Behavioral studies in horseshoe and hipposiderid bats (Yin et al., 2017; Qiu and Müller, 2020) have demonstrated that these animals have far greater variability in their ear motions than what could be accomplished with single-point actuation. Hence, the next generation of soft-robotic bats has been designed to integrate actuators into its noseleaves and pinnae (Figure 8; Eckman et al., 2019). One way to accomplish this is to use small pneumatic actuators in the shape of small
“sausages” that can made from the same flexible materials as the ears (e.g., silicone) and can be filled with pressured air (Sullivan et al., 2019). If one side of the actuator is attached to the surface of the pinna while the other is left unattached, the result will be an asymmetrical stiffness. For example, the side of the actuator that is attached to the pinna is stiffer than the unattached side. With this arrangement, filling the actuator with air will produce a bending motion to deform the attached pinna. In systems designed this way, two actuators have been attached to the noseleaf, one to actuate the tip (“lancet”) and the other to actuate a semicircular baffle around the nostrils (“anterior leaf ”). Flexible biomimetic pinnae have been outfitted with up to four pneumatic actuators to support different deformation patterns (Eckman et al., 2019).
Evolving Beyond Linear Systems
Describing the acoustical effects of static noseleaves and pinna shapes on the spatial sensitivity of the bats’ biosonar systems as outlined in Evolving Beautiful
Acoustics from Ugly Faces can be accomplished by simple linear systems theory, for example, by virtue of a set of transfer functions (i.e., amplitude as a function of
frequency) that also depend on direction.
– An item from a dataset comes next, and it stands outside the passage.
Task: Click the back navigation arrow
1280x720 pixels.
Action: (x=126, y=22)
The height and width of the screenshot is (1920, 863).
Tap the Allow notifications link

If the noseleaf or pinna deforms, the transfer functions describing the system become time variant. This means that these functions become dependent not only on frequency but also on time, with the latter dependence reflecting the deformation of the physical structure (Meymand et al., 2013). As if this time-variant nature of the bat’s biosonar periphery was not complicated enough already, there are also nonlinear effects to consider. Some bat species have been shown to move their pinnae so fast that the incoming echoes are subject to a Doppler shift on diffraction by the surface of the moving pinna (Yin and Müller, 2019). Bat robots with fast moving pinnae have since been able to create Doppler shifts as well (Yin and Müller, 2019). Whereas research on whether bats actually perceive and use the Doppler shifts created by their own pinnae has yet to be carried out, the bat robots are already ahead of their flesh-and-blood cousins. Thus, using a robotic replica of a fast-moving bat pinna, it has been possible to demonstrate that these motions create Doppler signatures that enter the ear canal and carry useful information on the direction of an incoming sound (Yin and Müller, 2019). Through these findings, observation of the bats’ behavior has advanced technological evolution to a novel, nonlinear principle for telling the direction of a sound source. In return, the evolution of bat robots has generated a new hypothesis for how bats may use the Doppler shifts created by their pinna motions.
 Figure 8. Soft-robotic bat robot with pneumatic actuation consisting of air compressors, control valves, soft actuators (“pneu-nets”), and flexible pinnae.